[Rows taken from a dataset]
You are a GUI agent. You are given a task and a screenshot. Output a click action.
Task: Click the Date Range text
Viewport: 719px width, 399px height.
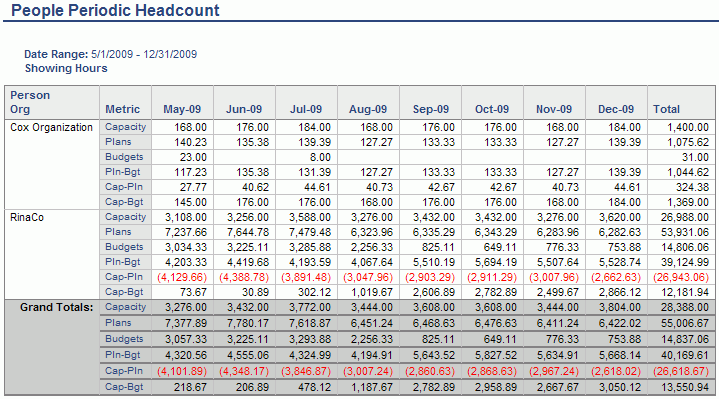(x=111, y=54)
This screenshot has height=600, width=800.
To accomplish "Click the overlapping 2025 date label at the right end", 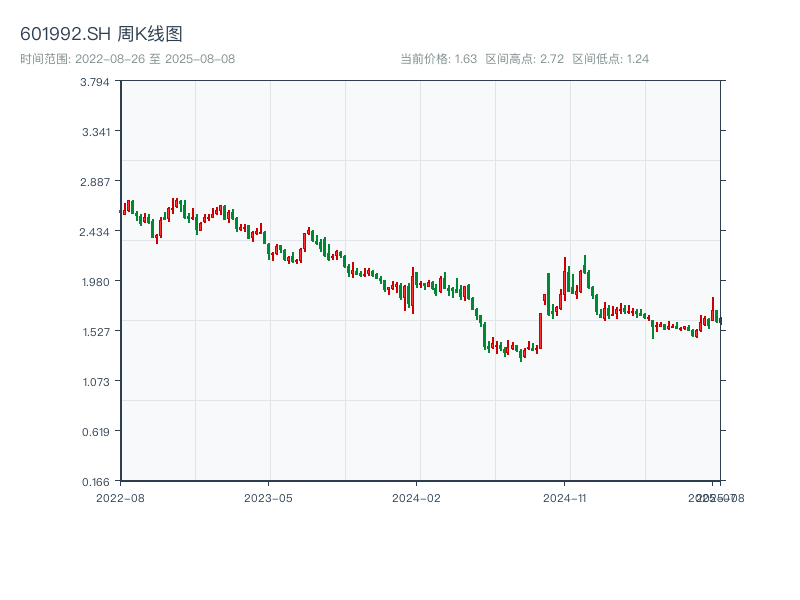I will pos(714,497).
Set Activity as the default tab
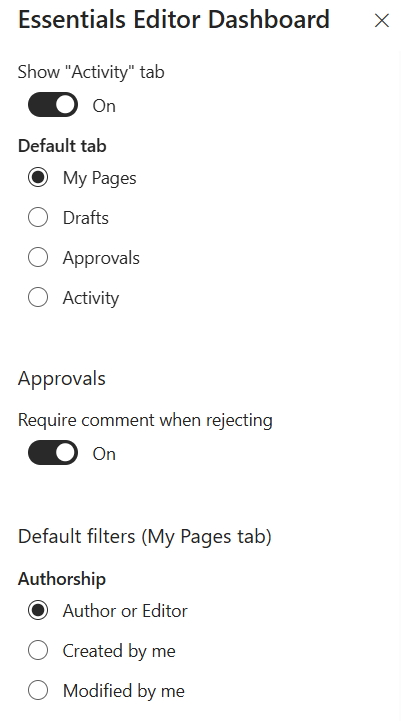 [x=38, y=298]
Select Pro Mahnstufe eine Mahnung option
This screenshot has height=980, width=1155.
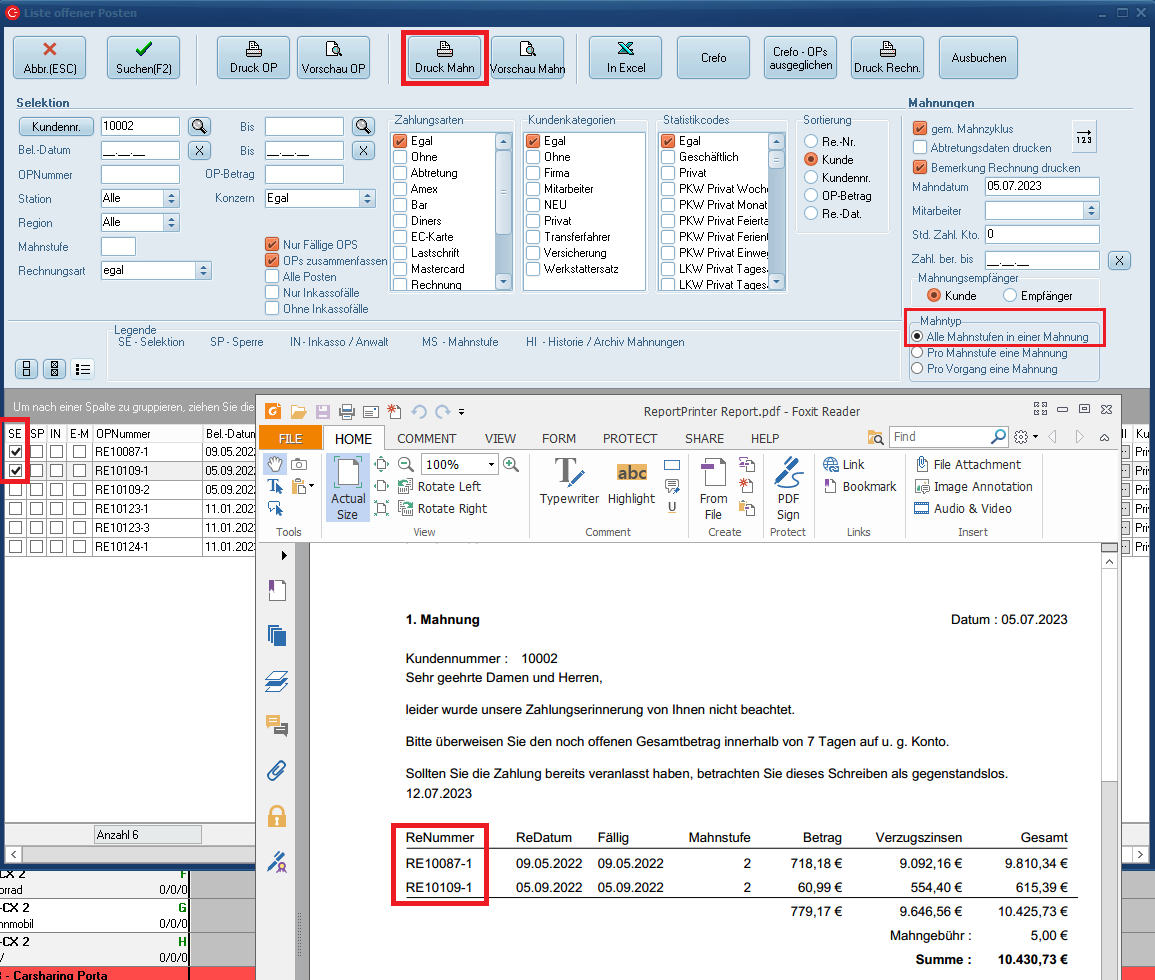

Task =
Report each line of the items above that contains the string "height", copying every such line in full.

Written answer =
Viewport: 719px width, 399px height.
This screenshot has height=600, width=800.
This screenshot has height=980, width=1155.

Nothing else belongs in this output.